What is required.
Begin at the top of the records and copy each line exactly. The line containing "Open the Chat" is the last one to include.

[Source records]
»»
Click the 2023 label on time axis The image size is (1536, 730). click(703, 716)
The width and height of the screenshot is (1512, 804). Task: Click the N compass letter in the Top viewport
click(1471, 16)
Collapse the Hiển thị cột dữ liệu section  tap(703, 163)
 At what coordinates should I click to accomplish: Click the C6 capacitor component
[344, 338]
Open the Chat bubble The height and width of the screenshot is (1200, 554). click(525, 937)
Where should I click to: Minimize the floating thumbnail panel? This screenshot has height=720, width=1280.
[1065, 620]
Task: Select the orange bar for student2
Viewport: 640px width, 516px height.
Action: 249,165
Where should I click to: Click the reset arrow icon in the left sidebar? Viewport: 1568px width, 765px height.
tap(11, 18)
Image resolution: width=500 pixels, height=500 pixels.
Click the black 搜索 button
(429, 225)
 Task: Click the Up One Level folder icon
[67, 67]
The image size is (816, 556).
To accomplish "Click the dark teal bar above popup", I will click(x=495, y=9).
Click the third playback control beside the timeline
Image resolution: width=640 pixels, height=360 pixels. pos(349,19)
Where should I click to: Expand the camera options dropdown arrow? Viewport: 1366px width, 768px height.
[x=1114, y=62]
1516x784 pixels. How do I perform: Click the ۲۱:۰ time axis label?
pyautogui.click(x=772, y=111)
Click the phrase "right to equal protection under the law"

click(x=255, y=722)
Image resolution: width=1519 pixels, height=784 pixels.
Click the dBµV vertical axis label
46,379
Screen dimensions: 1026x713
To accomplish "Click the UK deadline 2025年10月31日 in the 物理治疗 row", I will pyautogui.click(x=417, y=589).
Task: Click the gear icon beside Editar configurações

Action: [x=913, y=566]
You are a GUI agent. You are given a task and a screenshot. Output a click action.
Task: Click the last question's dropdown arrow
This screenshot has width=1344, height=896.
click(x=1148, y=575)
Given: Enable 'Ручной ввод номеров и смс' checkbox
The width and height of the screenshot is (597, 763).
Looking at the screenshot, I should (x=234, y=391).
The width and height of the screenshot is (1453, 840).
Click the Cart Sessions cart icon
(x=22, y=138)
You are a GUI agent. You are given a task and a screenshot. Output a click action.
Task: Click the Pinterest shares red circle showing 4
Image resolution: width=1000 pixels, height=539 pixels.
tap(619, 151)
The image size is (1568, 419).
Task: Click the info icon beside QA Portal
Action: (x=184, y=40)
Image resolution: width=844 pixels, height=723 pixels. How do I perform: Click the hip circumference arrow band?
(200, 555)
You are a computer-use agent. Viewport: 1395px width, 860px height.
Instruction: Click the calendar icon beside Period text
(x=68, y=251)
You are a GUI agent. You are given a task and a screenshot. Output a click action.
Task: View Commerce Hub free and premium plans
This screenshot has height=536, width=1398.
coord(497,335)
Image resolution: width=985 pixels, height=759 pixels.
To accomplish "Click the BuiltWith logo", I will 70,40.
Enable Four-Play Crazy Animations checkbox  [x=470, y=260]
««
Exercise solution.
Click the 2023 label on time axis The image size is (1536, 730). click(703, 716)
The width and height of the screenshot is (1512, 804). Task: Click the N compass letter in the Top viewport
click(1471, 16)
Collapse the Hiển thị cột dữ liệu section  tap(703, 163)
 At what coordinates should I click to accomplish: Click the C6 capacitor component
[344, 338]
Open the Chat bubble The height and width of the screenshot is (1200, 554). click(525, 937)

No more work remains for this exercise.